**Task objective**: Apart from the pictures, every entry must be retyped exactly.

------------------------------------------------

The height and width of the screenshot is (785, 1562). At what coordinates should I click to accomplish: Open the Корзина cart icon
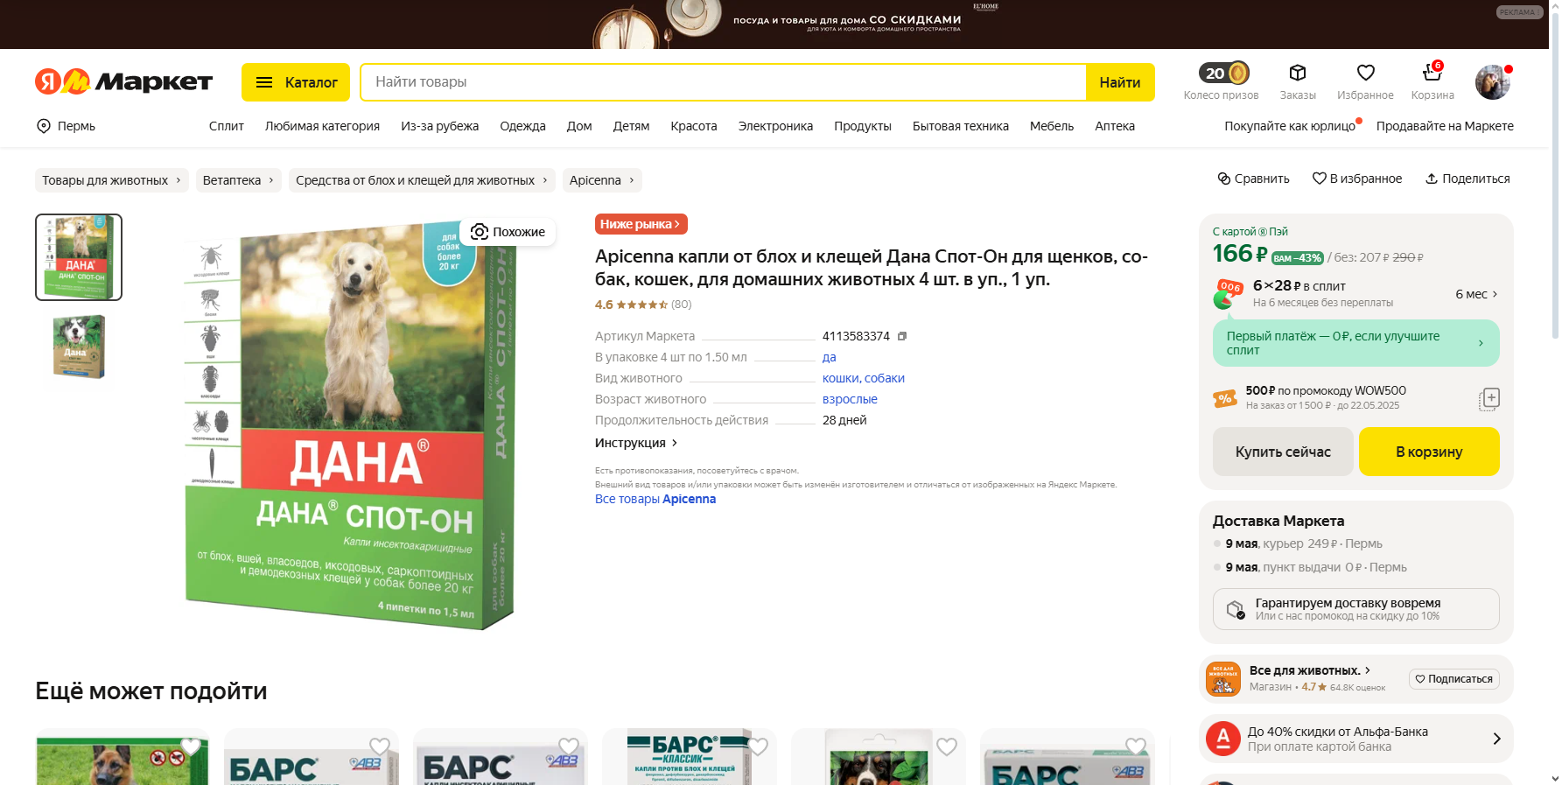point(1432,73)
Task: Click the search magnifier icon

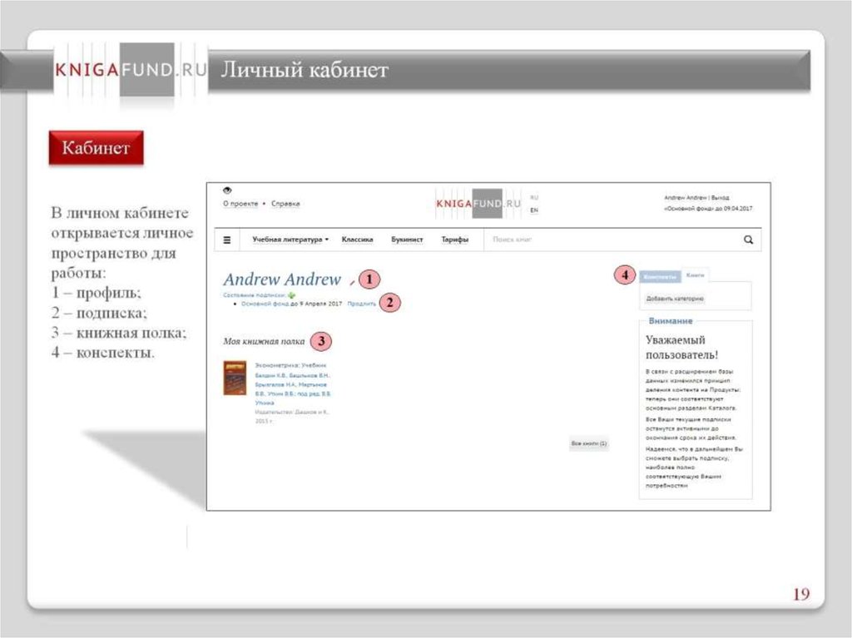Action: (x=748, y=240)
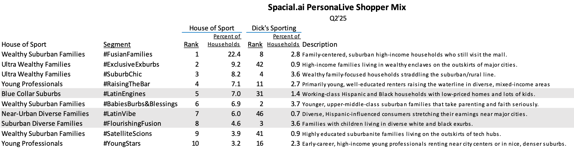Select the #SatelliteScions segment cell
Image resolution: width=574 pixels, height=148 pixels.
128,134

------------------------------------------------

**Result for this task**:
The height and width of the screenshot is (785, 1562). At what coordinates should I click to accomplish: Open the Корзина cart icon
point(1432,73)
Task: Click the search magnifier icon

Action: (x=748, y=240)
Select the #SatelliteScions segment cell
Image resolution: width=574 pixels, height=148 pixels.
128,134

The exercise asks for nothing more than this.